ATEN Unizon Directory Traversal Vulnerability (CVE-2026-9778) Allows Remote Code Execution
A directory traversal vulnerability in ATEN Unizon, tracked as CVE-2026-9778 with a CVSS score of 7.2, allows authenticated remote attackers to execute arbitrary code at the SYSTEM level.
Zero Day Initiative (ZDI) disclosed a directory traversal remote code execution vulnerability in ATEN Unizon, tracked as CVE-2026-9778 with a CVSS score of 7.2. The flaw, reported by researcher Ahmed Y. Elmogy, allows an authenticated remote attacker to execute arbitrary code on affected installations by exploiting improper validation of user-supplied paths in the ImportDeviceList method.
The vulnerability resides in the ImportDeviceList method, where the software fails to properly validate a user-supplied path before using it in file operations. This lack of validation enables an attacker to traverse outside restricted directories, allowing file upload or overwrite operations that ultimately lead to code execution in the context of the SYSTEM user. Because authentication is required, the attack surface is limited to users who already have access to the Unizon management interface.
ATEN Unizon is a centralized management platform used by organizations to monitor and control ATEN KVM switches, power distribution units, and other IT infrastructure devices. The product is widely deployed in data centers, server rooms, and enterprise environments where remote management of hardware is critical. A successful exploit could give an attacker full control over the Unizon server, potentially allowing lateral movement to managed devices or exfiltration of sensitive configuration data.
ATEN has issued a security advisory and patch to address CVE-2026-9778. The advisory is available at ATEN's support center, and organizations running ATEN Unizon are strongly urged to apply the update as soon as possible.
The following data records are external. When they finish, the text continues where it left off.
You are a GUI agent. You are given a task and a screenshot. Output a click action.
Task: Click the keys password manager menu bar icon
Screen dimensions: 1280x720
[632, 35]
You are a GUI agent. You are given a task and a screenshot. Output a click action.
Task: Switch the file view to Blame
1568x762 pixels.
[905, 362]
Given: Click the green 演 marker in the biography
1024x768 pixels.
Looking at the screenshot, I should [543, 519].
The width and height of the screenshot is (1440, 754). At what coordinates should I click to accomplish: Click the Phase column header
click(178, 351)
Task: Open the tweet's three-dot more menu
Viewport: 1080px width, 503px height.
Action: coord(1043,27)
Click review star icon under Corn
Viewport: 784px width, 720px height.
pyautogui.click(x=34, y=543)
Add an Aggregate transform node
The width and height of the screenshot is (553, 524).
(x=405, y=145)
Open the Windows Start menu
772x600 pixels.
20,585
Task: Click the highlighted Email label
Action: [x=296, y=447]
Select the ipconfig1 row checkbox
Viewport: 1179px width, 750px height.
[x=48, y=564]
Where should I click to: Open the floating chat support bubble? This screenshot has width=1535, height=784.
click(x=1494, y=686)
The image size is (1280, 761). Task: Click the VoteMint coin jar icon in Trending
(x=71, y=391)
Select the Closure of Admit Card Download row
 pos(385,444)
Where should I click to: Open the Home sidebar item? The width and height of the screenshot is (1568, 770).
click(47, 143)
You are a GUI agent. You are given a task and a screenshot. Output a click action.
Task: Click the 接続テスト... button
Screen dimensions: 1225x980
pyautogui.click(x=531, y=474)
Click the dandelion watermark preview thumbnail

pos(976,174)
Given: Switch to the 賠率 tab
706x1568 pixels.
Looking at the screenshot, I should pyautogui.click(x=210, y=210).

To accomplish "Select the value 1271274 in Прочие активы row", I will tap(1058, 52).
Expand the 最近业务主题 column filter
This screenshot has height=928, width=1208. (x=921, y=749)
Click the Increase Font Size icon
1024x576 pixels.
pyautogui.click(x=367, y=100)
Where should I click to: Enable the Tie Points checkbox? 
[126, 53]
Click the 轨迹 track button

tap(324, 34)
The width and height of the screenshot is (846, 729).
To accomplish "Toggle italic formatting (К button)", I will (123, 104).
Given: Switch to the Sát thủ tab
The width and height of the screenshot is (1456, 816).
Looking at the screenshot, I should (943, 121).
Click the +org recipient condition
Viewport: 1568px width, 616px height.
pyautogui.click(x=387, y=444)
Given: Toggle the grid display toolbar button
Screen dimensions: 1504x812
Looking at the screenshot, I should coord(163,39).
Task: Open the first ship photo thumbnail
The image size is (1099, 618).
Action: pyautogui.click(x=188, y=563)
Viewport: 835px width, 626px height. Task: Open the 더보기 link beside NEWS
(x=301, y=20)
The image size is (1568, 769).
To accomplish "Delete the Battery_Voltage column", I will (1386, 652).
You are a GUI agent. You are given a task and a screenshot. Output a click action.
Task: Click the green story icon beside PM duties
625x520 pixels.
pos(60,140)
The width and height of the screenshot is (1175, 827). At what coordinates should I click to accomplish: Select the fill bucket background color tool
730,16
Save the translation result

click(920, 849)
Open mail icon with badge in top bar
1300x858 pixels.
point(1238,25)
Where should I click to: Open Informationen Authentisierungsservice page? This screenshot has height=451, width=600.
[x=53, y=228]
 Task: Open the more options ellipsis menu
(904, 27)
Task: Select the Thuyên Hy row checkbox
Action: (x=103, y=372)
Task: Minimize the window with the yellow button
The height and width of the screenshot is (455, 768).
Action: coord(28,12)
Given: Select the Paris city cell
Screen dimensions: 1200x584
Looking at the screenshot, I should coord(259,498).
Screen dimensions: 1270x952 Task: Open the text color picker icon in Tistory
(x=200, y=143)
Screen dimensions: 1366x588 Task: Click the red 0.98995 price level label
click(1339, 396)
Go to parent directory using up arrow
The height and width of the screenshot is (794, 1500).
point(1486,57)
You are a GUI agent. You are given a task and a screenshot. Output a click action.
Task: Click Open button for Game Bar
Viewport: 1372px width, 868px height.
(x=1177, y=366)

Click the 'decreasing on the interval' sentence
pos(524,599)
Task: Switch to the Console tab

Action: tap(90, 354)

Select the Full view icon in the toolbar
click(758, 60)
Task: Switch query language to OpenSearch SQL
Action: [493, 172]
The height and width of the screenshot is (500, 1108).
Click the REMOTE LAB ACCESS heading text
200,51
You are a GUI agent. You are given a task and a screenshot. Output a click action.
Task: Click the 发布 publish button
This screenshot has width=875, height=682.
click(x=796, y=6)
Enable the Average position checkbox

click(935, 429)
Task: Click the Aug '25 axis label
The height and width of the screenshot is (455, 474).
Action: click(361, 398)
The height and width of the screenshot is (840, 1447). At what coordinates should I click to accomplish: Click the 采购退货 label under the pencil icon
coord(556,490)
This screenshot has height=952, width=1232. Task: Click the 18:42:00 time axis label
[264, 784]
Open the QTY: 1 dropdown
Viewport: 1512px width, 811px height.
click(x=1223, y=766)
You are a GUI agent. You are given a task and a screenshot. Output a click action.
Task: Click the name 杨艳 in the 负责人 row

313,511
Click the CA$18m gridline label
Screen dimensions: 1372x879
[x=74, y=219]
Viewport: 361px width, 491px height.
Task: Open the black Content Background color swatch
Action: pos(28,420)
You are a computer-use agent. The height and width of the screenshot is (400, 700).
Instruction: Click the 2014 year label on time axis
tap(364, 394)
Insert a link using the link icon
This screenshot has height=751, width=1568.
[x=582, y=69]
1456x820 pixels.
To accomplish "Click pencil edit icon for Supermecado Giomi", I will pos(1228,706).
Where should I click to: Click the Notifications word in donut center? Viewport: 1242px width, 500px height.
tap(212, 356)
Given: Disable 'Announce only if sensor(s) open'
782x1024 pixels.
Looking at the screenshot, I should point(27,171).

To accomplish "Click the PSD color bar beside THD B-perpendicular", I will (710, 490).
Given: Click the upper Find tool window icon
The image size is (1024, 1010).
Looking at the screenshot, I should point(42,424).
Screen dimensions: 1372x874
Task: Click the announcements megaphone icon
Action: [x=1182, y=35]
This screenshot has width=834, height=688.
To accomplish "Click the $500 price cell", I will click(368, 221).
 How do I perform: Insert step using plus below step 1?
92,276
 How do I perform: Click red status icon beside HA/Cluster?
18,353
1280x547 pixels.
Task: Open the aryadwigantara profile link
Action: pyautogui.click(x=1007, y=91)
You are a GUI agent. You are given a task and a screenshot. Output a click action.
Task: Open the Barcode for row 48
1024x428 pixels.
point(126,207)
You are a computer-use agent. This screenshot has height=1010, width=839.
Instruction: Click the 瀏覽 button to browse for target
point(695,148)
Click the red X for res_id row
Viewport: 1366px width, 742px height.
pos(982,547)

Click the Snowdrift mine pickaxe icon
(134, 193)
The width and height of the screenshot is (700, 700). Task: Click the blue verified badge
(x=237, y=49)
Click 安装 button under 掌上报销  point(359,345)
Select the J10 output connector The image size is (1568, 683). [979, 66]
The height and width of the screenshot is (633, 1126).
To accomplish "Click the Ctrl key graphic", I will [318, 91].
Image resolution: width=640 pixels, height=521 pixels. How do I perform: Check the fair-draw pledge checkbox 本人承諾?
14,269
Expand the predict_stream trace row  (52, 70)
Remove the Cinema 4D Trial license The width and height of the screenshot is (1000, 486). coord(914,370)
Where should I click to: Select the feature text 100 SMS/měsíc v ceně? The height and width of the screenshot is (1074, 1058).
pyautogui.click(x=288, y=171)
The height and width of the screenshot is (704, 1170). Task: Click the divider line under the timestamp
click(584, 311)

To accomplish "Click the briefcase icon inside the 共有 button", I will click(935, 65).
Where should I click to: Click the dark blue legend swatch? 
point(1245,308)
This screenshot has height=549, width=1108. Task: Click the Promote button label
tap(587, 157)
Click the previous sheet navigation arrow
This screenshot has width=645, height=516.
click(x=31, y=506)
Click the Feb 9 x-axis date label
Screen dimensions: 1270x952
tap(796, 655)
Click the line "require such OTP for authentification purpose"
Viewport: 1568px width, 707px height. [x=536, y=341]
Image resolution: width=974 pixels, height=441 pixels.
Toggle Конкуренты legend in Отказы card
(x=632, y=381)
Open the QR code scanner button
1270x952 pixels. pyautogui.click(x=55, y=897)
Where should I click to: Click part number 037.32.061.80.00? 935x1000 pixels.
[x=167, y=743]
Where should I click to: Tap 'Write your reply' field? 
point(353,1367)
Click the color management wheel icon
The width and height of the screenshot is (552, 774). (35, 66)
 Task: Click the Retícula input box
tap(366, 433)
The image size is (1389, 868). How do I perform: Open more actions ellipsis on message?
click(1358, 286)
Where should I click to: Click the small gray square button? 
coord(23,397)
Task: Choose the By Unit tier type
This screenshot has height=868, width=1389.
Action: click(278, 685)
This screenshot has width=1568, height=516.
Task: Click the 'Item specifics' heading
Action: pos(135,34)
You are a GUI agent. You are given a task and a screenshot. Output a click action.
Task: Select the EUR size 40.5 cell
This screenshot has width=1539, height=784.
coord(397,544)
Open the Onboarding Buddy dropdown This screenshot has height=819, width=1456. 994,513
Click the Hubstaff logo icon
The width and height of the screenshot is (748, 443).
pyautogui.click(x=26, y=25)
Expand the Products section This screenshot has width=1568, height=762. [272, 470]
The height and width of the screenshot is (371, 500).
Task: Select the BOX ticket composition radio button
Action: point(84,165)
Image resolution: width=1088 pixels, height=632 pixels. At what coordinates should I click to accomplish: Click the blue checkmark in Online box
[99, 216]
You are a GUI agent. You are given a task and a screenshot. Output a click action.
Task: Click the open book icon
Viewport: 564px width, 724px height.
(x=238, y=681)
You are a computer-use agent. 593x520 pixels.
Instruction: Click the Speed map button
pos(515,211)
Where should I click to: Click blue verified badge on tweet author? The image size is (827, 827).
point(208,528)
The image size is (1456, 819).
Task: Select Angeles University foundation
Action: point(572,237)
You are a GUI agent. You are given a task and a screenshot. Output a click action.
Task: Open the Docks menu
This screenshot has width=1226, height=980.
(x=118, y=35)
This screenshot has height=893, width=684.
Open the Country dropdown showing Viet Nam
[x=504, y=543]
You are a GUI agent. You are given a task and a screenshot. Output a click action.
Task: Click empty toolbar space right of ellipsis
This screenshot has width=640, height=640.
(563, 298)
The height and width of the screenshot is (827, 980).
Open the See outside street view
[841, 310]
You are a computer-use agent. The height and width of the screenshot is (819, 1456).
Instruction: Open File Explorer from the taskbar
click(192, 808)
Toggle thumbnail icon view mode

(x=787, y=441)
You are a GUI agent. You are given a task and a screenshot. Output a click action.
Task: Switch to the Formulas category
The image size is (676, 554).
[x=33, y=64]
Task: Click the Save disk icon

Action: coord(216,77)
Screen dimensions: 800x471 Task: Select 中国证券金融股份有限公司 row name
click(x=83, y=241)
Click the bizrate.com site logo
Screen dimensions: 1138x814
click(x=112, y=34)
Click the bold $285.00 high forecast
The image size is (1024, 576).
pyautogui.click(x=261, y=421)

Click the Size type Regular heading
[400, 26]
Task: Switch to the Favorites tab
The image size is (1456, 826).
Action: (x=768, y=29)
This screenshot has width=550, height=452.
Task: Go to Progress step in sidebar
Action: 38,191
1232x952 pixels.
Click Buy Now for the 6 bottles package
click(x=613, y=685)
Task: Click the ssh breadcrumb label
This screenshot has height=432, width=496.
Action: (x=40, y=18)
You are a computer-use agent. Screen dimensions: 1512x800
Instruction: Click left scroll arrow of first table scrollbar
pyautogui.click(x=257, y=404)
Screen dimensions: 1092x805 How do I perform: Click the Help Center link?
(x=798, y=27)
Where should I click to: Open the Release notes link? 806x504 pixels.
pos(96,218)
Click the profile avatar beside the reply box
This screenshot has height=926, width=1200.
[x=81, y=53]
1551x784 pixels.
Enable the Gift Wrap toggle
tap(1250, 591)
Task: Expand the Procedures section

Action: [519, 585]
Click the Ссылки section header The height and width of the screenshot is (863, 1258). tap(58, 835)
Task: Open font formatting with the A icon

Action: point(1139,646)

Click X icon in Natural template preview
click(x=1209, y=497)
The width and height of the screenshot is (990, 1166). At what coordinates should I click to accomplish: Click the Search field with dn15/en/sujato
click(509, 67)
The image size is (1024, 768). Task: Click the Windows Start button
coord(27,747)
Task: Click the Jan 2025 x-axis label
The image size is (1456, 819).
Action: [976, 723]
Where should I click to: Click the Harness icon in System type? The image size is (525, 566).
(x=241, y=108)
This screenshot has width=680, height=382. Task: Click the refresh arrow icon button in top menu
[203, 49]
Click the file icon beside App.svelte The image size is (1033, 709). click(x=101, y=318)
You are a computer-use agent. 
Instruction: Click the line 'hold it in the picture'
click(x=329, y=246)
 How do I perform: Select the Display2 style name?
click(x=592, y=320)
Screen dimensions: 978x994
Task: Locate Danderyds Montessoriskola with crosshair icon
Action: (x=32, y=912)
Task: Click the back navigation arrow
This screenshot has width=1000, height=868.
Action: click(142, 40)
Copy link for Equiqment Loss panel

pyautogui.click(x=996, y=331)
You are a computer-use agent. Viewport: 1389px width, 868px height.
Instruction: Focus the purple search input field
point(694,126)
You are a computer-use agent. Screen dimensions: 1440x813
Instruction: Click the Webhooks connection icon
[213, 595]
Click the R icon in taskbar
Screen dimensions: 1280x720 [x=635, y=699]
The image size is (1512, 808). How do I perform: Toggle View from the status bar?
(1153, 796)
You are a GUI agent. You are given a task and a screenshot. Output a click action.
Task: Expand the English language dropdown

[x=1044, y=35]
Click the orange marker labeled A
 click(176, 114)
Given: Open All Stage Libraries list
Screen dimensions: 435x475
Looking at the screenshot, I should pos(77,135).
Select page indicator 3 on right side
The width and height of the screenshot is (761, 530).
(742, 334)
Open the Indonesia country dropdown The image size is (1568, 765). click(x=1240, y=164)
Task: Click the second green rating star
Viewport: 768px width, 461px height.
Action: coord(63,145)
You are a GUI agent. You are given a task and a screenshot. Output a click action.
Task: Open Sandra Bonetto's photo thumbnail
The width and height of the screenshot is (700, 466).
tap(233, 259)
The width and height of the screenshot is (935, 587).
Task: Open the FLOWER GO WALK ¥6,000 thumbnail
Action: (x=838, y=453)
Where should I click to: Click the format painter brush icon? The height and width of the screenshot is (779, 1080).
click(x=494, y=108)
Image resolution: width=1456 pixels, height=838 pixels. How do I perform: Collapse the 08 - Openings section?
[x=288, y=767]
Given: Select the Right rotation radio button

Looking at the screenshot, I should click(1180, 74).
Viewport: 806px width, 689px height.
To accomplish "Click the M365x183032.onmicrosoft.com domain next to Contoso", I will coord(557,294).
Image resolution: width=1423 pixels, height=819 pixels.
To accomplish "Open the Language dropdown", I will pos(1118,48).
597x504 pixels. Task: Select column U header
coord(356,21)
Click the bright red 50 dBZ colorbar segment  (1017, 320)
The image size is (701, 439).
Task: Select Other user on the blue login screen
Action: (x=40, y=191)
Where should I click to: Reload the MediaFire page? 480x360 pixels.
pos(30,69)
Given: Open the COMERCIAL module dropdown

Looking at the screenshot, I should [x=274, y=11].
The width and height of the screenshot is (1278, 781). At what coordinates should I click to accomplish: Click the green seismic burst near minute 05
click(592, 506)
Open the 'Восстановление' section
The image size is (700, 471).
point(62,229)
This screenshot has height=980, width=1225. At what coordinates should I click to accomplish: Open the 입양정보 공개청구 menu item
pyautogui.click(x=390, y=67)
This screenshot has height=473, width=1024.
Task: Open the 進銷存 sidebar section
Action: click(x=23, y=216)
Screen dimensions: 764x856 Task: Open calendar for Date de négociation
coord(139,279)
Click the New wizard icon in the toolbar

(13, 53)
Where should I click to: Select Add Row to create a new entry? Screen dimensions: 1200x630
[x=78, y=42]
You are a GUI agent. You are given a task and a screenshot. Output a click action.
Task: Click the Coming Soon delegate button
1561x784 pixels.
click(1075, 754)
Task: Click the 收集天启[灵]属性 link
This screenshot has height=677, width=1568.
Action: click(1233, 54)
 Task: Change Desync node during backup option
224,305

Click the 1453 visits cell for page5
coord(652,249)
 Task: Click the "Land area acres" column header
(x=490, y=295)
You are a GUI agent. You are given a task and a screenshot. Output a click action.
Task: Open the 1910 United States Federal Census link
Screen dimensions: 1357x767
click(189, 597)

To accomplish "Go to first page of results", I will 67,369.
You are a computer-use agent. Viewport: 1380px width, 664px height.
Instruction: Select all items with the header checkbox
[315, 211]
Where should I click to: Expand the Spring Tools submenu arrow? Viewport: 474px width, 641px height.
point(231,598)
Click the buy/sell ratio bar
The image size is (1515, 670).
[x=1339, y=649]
No workarounds have been published, making patching the only reliable mitigation.
This disclosure follows a related vulnerability in the same product: CVE-2026-9779, a cryptographic signature verification bypass also rated CVSS 7.2, which was disclosed earlier in June 2026. Together, these flaws highlight a pattern of security weaknesses in ATEN's Unizon platform that could be chained by attackers. The ZDI advisory notes that the vendor was notified on March 13, 2026, and the coordinated public release occurred on June 24, 2026.
Directory traversal vulnerabilities remain a common class of bugs in enterprise management software, often leading to severe consequences when combined with file upload capabilities. Organizations using ATEN Unizon should prioritize patching CVE-2026-9778 and review their deployment for any signs of compromise, especially if the management interface is exposed to untrusted networks.